This is all dependant upon the base price of the home anyway. A $100,000 home won't get a $10k increase from energy savings/wood stove. but a $400k home might - that's a 2.5% increase in home value due to significantly better insulation/sealing and lower energy bills along with an attractive option (wood burning stove).


----------



## mhrischuk (Aug 22, 2011)

Lots of people in 400K homes aren't interested in the woodwork.


----------



## begreen (Aug 22, 2011)

A local realtor answered this question a few years back in the newspaper. I tried to google the article but haven't been able to find it. It was her opinion that generally a woodstove/insert does not add to the homes value and often detracts from it due to numerous factors.


----------



## mhrischuk (Aug 22, 2011)

BeGreen said:
			
		

> A local realtor answered this question a few years back in the newspaper. I tried to google the article but haven't been able to find it. It was her opinion that generally a woodstove/insert does not add to the homes value and often detracts from it due to numerous factors.

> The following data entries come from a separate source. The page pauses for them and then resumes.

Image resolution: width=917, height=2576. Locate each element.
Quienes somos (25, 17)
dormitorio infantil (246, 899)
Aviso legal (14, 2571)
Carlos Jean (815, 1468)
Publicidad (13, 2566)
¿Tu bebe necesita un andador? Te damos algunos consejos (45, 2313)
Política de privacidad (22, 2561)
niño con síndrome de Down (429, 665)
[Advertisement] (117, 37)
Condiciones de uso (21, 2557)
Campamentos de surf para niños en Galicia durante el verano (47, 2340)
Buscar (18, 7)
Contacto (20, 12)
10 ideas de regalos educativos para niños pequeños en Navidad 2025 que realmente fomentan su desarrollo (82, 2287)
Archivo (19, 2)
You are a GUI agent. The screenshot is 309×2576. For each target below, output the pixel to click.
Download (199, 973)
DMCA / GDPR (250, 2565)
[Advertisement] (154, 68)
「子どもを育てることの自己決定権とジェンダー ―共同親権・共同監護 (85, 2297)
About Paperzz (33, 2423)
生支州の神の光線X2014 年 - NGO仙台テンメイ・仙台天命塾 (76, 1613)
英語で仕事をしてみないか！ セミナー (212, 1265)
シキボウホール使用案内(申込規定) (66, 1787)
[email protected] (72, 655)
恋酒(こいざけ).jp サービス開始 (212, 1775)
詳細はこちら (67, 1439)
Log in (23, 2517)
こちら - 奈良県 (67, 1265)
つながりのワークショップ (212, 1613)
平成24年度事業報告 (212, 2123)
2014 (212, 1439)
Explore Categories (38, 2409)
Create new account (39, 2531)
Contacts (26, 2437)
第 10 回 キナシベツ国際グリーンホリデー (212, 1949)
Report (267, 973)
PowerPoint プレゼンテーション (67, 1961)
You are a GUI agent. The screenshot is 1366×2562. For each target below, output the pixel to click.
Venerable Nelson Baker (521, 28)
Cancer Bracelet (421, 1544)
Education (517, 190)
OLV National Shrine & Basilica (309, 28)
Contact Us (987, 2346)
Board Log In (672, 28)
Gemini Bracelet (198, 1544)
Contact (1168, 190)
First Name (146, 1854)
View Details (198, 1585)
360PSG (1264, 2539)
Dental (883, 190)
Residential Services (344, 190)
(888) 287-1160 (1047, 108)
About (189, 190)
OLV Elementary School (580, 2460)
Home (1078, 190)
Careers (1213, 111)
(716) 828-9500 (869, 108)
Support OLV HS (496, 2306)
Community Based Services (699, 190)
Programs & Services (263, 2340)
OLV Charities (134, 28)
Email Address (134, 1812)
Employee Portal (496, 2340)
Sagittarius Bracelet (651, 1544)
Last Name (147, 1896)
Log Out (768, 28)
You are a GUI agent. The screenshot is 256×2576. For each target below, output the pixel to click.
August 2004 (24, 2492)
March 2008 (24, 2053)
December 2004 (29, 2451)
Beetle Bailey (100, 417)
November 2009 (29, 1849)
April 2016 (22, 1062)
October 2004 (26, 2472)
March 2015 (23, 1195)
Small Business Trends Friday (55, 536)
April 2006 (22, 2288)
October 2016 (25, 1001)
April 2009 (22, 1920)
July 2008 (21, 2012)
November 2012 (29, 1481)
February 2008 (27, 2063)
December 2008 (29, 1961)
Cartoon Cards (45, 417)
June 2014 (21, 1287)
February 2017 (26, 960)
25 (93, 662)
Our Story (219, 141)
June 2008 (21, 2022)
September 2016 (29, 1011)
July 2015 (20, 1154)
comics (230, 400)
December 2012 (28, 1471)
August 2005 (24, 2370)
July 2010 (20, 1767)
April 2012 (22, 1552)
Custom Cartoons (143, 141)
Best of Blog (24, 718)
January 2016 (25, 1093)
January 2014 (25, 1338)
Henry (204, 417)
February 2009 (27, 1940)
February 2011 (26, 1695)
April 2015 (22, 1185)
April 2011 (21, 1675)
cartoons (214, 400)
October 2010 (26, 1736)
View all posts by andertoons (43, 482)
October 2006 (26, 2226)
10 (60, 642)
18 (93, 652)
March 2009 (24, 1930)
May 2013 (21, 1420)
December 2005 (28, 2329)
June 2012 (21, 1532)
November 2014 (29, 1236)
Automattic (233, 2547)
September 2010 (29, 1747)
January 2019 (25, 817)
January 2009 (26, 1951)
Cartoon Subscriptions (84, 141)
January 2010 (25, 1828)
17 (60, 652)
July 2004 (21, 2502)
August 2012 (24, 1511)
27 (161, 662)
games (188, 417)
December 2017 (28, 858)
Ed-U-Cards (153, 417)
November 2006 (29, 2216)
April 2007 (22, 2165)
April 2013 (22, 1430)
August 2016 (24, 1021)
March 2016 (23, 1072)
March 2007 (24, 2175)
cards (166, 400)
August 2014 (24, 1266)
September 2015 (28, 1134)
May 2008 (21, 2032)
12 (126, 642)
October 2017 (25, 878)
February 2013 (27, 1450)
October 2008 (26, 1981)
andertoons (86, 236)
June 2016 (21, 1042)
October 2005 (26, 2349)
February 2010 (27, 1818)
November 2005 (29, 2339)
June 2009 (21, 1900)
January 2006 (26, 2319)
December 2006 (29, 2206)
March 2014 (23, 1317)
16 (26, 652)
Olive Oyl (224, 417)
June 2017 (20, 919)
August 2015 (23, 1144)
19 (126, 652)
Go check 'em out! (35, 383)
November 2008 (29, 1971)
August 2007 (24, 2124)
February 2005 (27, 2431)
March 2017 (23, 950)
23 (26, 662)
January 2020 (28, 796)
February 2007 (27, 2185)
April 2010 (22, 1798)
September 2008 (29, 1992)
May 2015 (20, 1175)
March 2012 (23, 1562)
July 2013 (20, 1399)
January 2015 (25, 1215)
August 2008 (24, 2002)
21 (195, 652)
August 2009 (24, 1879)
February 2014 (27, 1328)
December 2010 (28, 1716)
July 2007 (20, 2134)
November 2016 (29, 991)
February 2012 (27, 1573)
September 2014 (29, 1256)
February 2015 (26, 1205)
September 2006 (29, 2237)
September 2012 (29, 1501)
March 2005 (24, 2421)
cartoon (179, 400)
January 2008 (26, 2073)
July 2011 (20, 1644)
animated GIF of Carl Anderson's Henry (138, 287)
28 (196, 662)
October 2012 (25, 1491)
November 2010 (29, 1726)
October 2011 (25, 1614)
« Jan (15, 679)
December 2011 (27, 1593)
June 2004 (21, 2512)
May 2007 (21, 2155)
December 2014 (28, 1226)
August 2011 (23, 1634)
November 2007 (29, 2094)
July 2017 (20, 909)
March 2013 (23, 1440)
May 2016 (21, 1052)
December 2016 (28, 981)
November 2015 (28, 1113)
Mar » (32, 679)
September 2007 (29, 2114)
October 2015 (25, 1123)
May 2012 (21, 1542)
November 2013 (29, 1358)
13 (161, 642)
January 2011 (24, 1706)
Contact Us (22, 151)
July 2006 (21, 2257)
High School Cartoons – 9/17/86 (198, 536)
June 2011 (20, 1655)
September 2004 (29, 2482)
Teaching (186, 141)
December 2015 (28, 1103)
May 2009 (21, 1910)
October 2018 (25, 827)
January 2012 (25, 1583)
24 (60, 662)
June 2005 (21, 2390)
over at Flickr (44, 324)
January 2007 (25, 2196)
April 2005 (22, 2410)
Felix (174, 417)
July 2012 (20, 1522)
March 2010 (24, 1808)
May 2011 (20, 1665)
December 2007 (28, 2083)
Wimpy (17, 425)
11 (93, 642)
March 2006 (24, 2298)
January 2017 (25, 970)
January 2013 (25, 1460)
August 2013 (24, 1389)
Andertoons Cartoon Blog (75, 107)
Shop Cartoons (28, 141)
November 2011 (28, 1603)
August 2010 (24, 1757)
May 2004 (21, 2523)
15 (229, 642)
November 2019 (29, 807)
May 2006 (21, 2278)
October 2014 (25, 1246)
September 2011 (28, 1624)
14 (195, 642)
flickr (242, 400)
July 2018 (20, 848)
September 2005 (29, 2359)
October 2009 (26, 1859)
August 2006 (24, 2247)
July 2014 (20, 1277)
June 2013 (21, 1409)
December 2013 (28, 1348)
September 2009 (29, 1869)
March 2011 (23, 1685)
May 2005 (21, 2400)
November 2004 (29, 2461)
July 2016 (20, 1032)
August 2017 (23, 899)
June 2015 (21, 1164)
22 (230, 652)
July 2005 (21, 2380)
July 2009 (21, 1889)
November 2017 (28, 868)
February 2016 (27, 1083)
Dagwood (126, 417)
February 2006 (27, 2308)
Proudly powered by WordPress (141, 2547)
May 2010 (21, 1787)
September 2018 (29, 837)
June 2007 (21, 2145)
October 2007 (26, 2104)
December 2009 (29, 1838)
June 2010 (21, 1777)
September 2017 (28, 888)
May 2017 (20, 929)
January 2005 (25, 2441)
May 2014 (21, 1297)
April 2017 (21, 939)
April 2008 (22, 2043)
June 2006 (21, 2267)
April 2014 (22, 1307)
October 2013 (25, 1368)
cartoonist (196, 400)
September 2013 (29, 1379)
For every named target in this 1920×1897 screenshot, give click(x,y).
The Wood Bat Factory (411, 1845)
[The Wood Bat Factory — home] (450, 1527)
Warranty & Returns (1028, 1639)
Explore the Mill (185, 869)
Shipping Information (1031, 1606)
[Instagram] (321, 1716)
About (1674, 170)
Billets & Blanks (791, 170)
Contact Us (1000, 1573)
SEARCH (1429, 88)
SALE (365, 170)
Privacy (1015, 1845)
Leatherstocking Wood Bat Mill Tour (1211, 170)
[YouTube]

Similar to inground pools depending on where you live and the current buyer profiles in your area.


----------



## Stump_Branch (Aug 22, 2011)

My thoughts exactly. I will have to install a new furnace (oil) before i sell the house. I bought with this intention as it was a foreclosure, i a first time home buyer etc. When considering, folks told me to look into a wood furnace...i would have no problem. However i cant see alot of people who would come to the house and want to buy knowing it. I would think that even if i had ten plus years of wood sitting in perfect storage, basically free heat for someone...they wouldnt want to move wood indoors and stoke it...

Better off selling the stove seperatly when you move to get money out. Unless you find that right wood nut like us around here.


----------



## My Oslo heats my home (Aug 23, 2011)

BeGreen said:
			
		

> A local realtor answered this question a few years back in the newspaper. I tried to google the article but haven't been able to find it. It was her opinion that generally a woodstove/insert does not add to the homes value and often detracts from it due to numerous factors.



+1  about the same here


----------



## zknowlto (Aug 23, 2011)

Consumer Reports ran an article not long ago that claimed, in the current housing market, that there was basically no home improvement you could make that would increase the value of the your house more than the initial cost of said improvement.  

When my father purchased his current house approximately 10 years ago, one of the first things he did was have the fireplace insert removed (he didn't like the look of it).  From personal experience, my wife and I definitely rejected a house we looked at because of the wood stove.  My wife didn't like the distinctly "country" decor it gave the living space.  I, growing up in a house where we regularly used our masonry fireplace, didn't understand the advantage of having a stove.  

You might get lucky and find someone who is really looking for a insert or stove and will pay for the privilege.  My intuition tells me, however, that if you're considering a stove/insert primarily as an "investment", you should put your money elsewhere.


----------



## Bocefus78 (Aug 23, 2011)

My family sells RE and has for 25 years.  If you want a general answer, no increase in value is given. I suppose this can change by area, but in my market (Central Indiana), it doesn't change a thing.  Most people these days look at inserts as something ugly that they will have to remove or the house is going to burst into flames. He77, they want remote control gas fireplaces around here! The have no clue as to efficiency, $$$ savings, and mostly dont care. To them, its ugly. Now, if your particular buyer knows wood heat, they still wont PAY more, but they will look at your home before one without an insert/stove.  Kinda like 2 twin houses....one with granite countertops, one with laminate. Same lots, same everything......including price.  Which one would you buy?  Whoever said you have to sell it against the competition, nailed it. I would advertise "seller will remove insert and return open fireplace to operating condition" and that way you get both types of buyers attention. It's a small price to pay to get a buyer in most markets these days.


----------



## mhrischuk (Aug 23, 2011)

If I was looking at the home I would use the wood stove a little as a negative in my conversation to help get the price down... even if I loved it!


----------